▸ HOW TO COMPLETE THIS TASK
A verbatim copy of the lines starting at the one with "Instruction: Follow the" and ending at the last line below is required; include nothing else.

Start of Block

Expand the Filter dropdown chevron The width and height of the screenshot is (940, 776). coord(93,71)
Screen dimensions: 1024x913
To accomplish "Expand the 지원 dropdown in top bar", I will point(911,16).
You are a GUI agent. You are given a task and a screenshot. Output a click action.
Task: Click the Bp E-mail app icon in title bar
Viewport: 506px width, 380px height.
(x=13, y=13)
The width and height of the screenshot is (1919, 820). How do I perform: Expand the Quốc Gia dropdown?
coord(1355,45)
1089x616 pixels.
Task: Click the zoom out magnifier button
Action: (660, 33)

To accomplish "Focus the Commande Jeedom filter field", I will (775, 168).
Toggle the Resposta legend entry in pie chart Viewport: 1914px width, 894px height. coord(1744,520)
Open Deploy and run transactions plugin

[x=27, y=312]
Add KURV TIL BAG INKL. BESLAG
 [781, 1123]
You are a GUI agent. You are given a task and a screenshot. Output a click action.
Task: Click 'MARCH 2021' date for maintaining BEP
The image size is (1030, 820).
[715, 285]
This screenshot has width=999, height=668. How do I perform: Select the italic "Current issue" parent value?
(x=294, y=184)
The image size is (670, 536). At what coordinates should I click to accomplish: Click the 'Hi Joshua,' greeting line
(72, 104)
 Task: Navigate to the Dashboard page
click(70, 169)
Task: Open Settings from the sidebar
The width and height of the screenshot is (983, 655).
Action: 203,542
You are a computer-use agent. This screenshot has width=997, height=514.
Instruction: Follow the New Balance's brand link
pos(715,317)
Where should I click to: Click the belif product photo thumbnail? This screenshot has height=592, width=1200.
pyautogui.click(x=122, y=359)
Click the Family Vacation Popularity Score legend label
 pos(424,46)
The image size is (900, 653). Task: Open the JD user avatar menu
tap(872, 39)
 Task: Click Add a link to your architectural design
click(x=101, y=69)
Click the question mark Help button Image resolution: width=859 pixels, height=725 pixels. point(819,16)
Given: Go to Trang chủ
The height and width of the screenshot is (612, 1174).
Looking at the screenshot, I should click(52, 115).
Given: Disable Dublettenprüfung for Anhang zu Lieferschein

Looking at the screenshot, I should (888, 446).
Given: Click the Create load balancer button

End of Block

▸ SOLUTION FOR THIS EXERCISE
Instruction: Follow the New Balance's brand link
pos(715,317)
Where should I click to: Click the belif product photo thumbnail? This screenshot has height=592, width=1200.
pyautogui.click(x=122, y=359)
Click the Family Vacation Popularity Score legend label
 pos(424,46)
The image size is (900, 653). Task: Open the JD user avatar menu
tap(872, 39)
 Task: Click Add a link to your architectural design
click(x=101, y=69)
Click the question mark Help button Image resolution: width=859 pixels, height=725 pixels. point(819,16)
Given: Go to Trang chủ
The height and width of the screenshot is (612, 1174).
Looking at the screenshot, I should click(52, 115).
Given: Disable Dublettenprüfung for Anhang zu Lieferschein

Looking at the screenshot, I should (888, 446).
Given: Click the Create load balancer button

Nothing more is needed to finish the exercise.